Successful Swedish SeaTwirl trials

Friday 30th September 2011
Sea Twirl in windy conditions. Courtesy:http://www.SeaTwirl.com/5.jpg

As Scotland commits to wind and wave, Sweden also successfully trials its SeaTwirl technology, a new type of wind turbine that boasts both simplicity and the ability to store energy.

Developed by Ehrnberg Solutions AB that started in 2010, this August a 10 meter prototype was built and tested successfully tin rough sea with wind up to 25m/s and waves between 2-3 meters. In parallel theoretical work and tests in 1:500 scale was conducted as well as more extensive economical evaluations. 

"SeaTwirl resembles a spinning top in the ocean, says (right)  CEO Daniel Ehrnberg. "Top spinning is a traditional game popular in Malaysia, India and Pakistan. The top that spins the longest time wins, often for hours.

"When scaling up these tops a 100 or 1000 times the ratio between energy storage capacity and surface area affected by friction increases 1000 times. This means that in larger scale the top or in this case wind turbine could spin for much longer time and hold much more energy. Energy that can level out the variations of renewable energy.”

The development, construction and installation of the prototype was made in cooperation and with support from Chalmers University of technology, Habasit AB, Ingeniörsfirman Myrén & Co. AB, Mekpart AB, Miltronic AB, Halmstad Hamn AB, Rexnord Industries, SP Technical Research Institute of Sweden, University of Gothenburg.

SeaTwirl uses a vertical axis wind turbine and a torus ring to enable storage capability. It rotates from the top all the way down to the generator, seen as the blue part  in figure (left), in direct contact to the water.

The only thing that is not rotating is the anchorage system and the generator axis at the bottom of the picture. This way the ocean water is used as a roller-bearing and the weight of the rotating turbine is absorbed by the water.

This means that there is no need for transmission line, gearbox and that the weight from the generator is placed where it should be, in the bottom.

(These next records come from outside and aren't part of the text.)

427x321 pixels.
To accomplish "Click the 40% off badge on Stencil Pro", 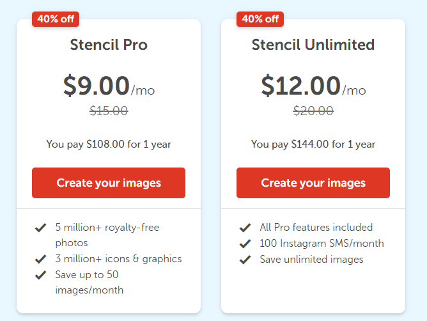I will click(x=56, y=19).
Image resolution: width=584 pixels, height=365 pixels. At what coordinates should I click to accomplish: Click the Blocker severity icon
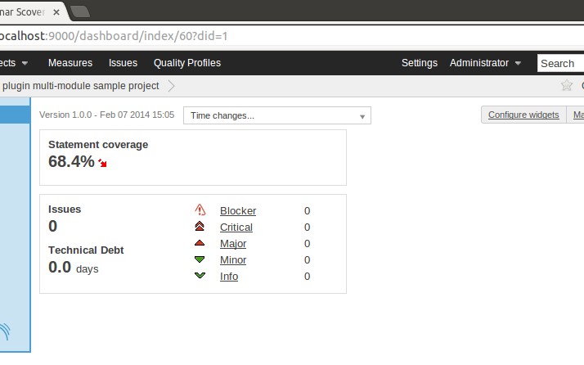[x=200, y=210]

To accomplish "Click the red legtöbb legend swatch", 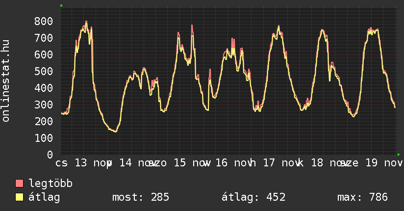I will point(20,184).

SeaTwirl uses the physical law for conservation of momentum to enable the storage capacity. SeaTwirl transports fluids from a less rotationally centred position to a more rotationally centred position to rotate faster, as a skater doing a pirouette.

In this way it can store large amounts of energy at low speed and tap it at higher rotational velocity when the energy systems need it andl can in this way produce energy even if the winds have stopped blowing.

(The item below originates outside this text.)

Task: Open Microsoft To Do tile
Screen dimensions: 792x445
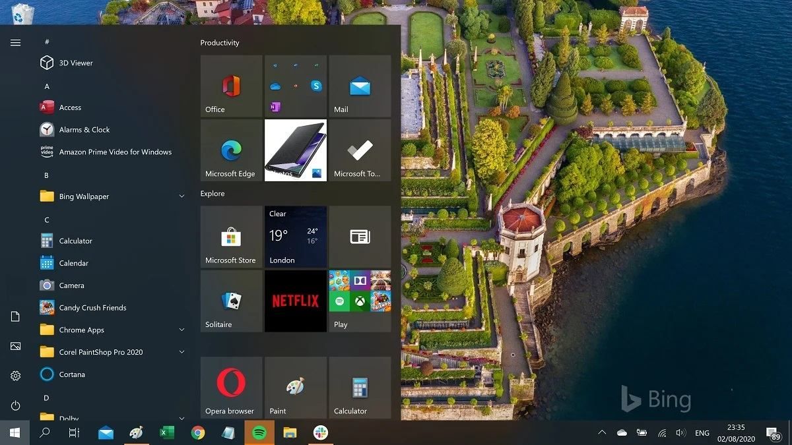Action: (x=360, y=150)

SeaTwirl could also be used by other renewable energy producers as an energy reservoir and stabilise energy systems. The SeaTwirl will in fact be more stabile the faster it rotates and the more it blows.

 

Scotland, Computer News in Scotland, Technology News in Scotland, Computing in Scotland, Web news in Scotland computers, Internet, Communications, advances in communications, communications in Scotland, Energy, Scottish energy, Materials, Biomedicine, Biomedicine in Scotland, articles in Biomedicine, Scottish business, business news in Scotland.